PROPERTY FROM THE ALBRIGHT-KNOX ART GALLERY
Auction Closed
October 27, 03:41 PM GMT
Estimate
10,000 - 15,000 GBP
Lot Details
Description
gouache heightened with gold and silver on paper, 22 lines to the page, above and below the painting, written in small naskh script in black ink in 6 columns, red intercolumnar rules, text within red, gold and black rules, the reverse with 30 lines of text similarly arranged
Painting: 4.2 by 12.3cm; text panel: 16.5 by 13cm; leaf: 25.8 by 19.2cm.

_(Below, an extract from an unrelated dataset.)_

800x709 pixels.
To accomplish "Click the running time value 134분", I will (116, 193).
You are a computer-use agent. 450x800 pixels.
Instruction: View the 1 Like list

The illustration depicts the brave Iranian prince Gushtasp, astride his horse, fighting a gruesome dragon whose writhing form fills more than half of the pictorial space. Gushtasp had to slay the terrible dragon of Mount Saqila in order to win the hand of the youngest daughter of Caesar.
This folio is from the ‘Second Small Shahnameh’ belonging to an important group of early Shahnameh manuscripts which are of enormous art historical significance. They date from around 1300 AD and are among the earliest surviving illustrated copies of Firdausi's epic. They were dispersed into many museum and private collections in the first half of the twentieth century. The folios from the two manuscripts known as the First and Second Small Shahnamehs were with H.K. Monif in New York, from whence the majority of those in North American collections originated, but several had also entered European collections by then. A group of 77 folios bearing 80 miniatures is in the Chester Beatty Library, Dublin (see Arberry et al, 1959, no.104, pls.4-13), and some are in the British Museum, formerly in the collection of Sir Bernard Eckstein (Brend and Melville, 2010, no.17-20). The majority of the manuscript known as the 'Freer Small Shahnameh' was with Hagop Kevorkian in New York in the 1920s. The 45 folios in the Freer Gallery, Smithsonian Institution, Washington D.C. were acquired from him between 1929 and 1940.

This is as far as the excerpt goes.